# The records
━━━━
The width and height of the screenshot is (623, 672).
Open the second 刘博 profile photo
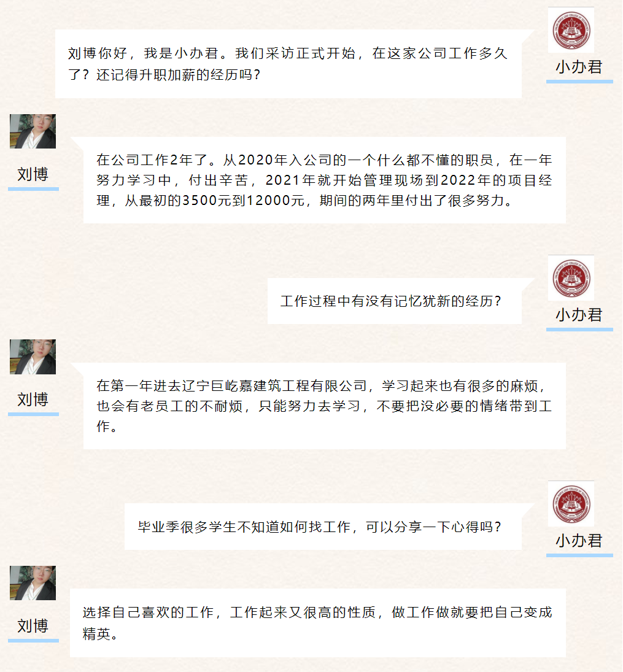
━━━━
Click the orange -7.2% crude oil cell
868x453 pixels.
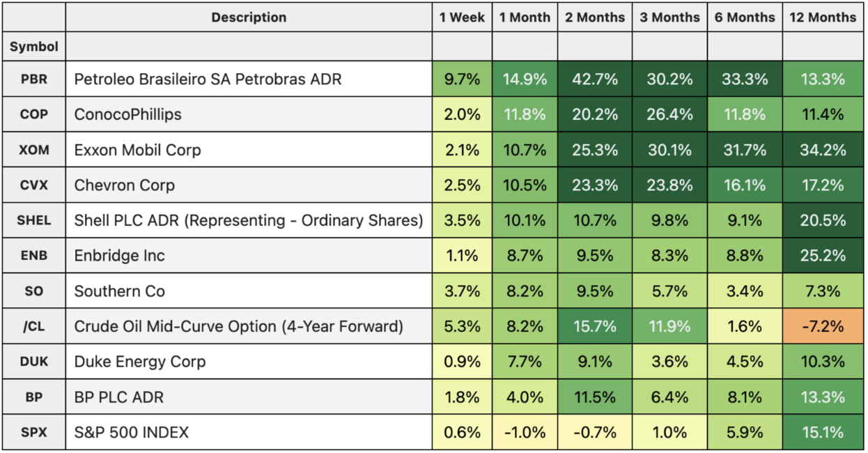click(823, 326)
━━━━
# Problem description
Search the listing above for the lines with "The width and" and "Open the second 刘博 profile photo", then output those lines and all lines between them exactly.

# Written answer
The width and height of the screenshot is (623, 672).
Open the second 刘博 profile photo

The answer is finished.